Textauszug -

Generative KI im Aufsichtsrat
Lesedauer: 5 Minuten | Kategorie: Aufsichtsrat & Beirat | Thema: KI im Aufsichtsrat
Viele Top-Führungskräfte suchen ein Mandat, wissen aber nicht, wie sie sich richtig dafür positionieren. The Boardroom unterstützt sie auf ihrem Weg ins Gremium.
Gute Gremien brauchen bessere Fragen – nicht lautere Antworten
Ein Beitrag von Klaus F. Jaenecke
Er ist seit 20 Jahren Multi-AR mit Erfahrung aus über 15 Mandaten im industriellen Mittelstand. Zudem ist er Vorstandsvorsitzender von ARMID – Aufsichtsräte Mittelstand in Deutschland e.V. Weitere Erfahrungen erhielt er als Co-Gründer einer M&A Unternehmensberatung sowie durch verschiedene internationale Berufsstationen in einer mexikanischen Gruppe, britischen Merchant Bank und insbesondere im M&A Bereich von Goldman Sachs in New York und London.
Wie KI die Aufsichtsratsarbeit schärft
– und warum das für die Business Judgement Rule zählt
Wenn in Gremien die Lautstärke über die Richtung entscheidet, verliert oft die beste Idee. Wirksame Aufsichtsräte sind heute weniger Antwortmaschinen als Architekten guter Fragen. Sie schaffen Rahmenbedingungen, in denen Widerspruch erwünscht ist, Perspektivwechsel gelingen und Entscheidungen auf einer tragfähigen Informationsbasis getroffen werden. Die zentrale These dieses Beitrags:
“Ein starkes Gremium entsteht nicht allein durch individuelle Brillanz, sondern durch ein Umfeld, das konstruktive Konflikte und strategisches Denken zulässt – und genau dieses Umfeld lässt sich mit GenAI im Aufsichtsrat gezielt stärken.”
Das ist nicht nur ein Performance‑, sondern auch ein Haftungsthema: Bessere Informationsbeschaffung und Analytik unterstützen die „angemessene Informationsgrundlage“ im Sinne der Business Judgement Rule (§ 93 Abs. 1 S. 2 AktG).

Daten -

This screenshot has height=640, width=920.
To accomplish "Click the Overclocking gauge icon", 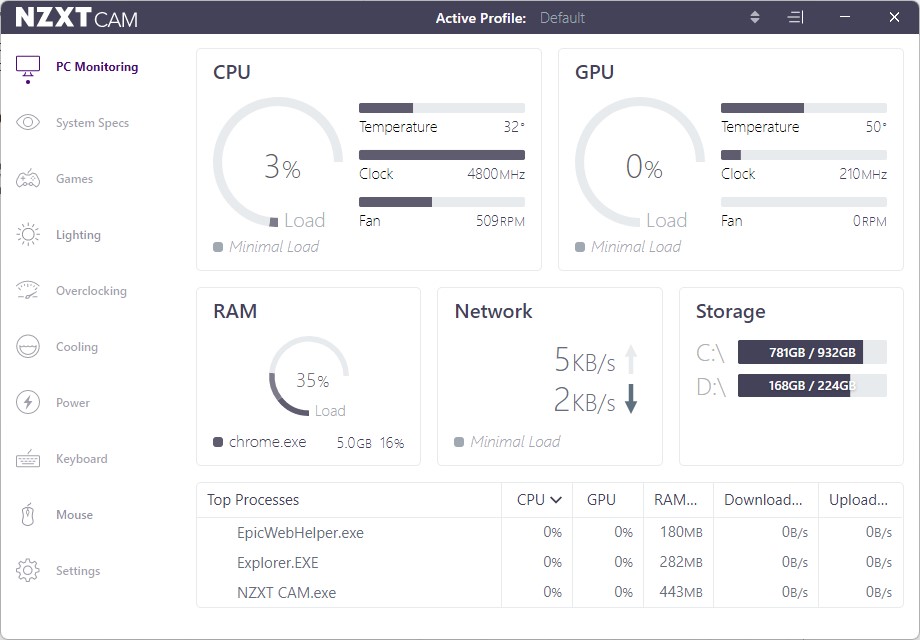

Aufgabenstellung - Führen Sie den Beitrag über generative KI im Aufsichtsrat im Anschluss an dessen letzten Satz weiter.

Antwort zur Aufgabe -
Aufsichtsräte als kollektive, nicht‑hierarchische Einheit
Idealtypisch funktioniert ein Aufsichtsrat als kollektive Instanz ohne Deutungshoheit einzelner Personen. Jede Stimme zählt – besonders, wenn Risiken und Chancen aus unterschiedlichen Blickwinkeln beleuchtet werden müssen. In komplexen Lagen wie Transformation, M&A, Cyber oder ESG/CSRD gilt „Divergenz vor Konvergenz“: Erst werden Hypothesen breit gesammelt und Annahmen explizit gemacht, anschließend werden Optionen fokussiert und Entscheidungen begründet. KI im Aufsichtsrat wirkt hier als Katalysator. Sie entscheidet nicht, erhöht aber die Qualität der Vorbereitung und der Debatte, indem sie Wissensunterschiede verringert, Begriffe präzisiert und blinde Flecken sichtbar macht.
Was ein wirksames Aufsichtsratsmitglied heute auszeichnet
Wirksamkeit beginnt mit Unabhängigkeit im Denken und einer klaren Ausrichtung am Unternehmenswohl. Loyalität gilt der Strategie und dem langfristigen Wert, nicht der Bestätigung bestehender Überzeugungen. Exzellente Mandatsträgerinnen und Mandatsträger bereiten sich vor: Sie lesen konsequent, strukturieren die Faktenlage, prüfen Quellen und denken Szenarien – vor, nicht während der Sitzung. In der Sitzung selbst stellen sie pointierte, respektvolle Fragen. Der Mehrwert liegt nicht im spontanen Antworten‑Können, sondern im Formulieren der entscheidungsrelevanten Fragen.
Eine stringente Priorisierung hilft: Zuerst der Wert‑ und Risikobeitrag, danach Zeitkritik und schließlich Governance & Compliance. So bleibt das Gremium wirksam, auch bei unvollständiger Datenlage.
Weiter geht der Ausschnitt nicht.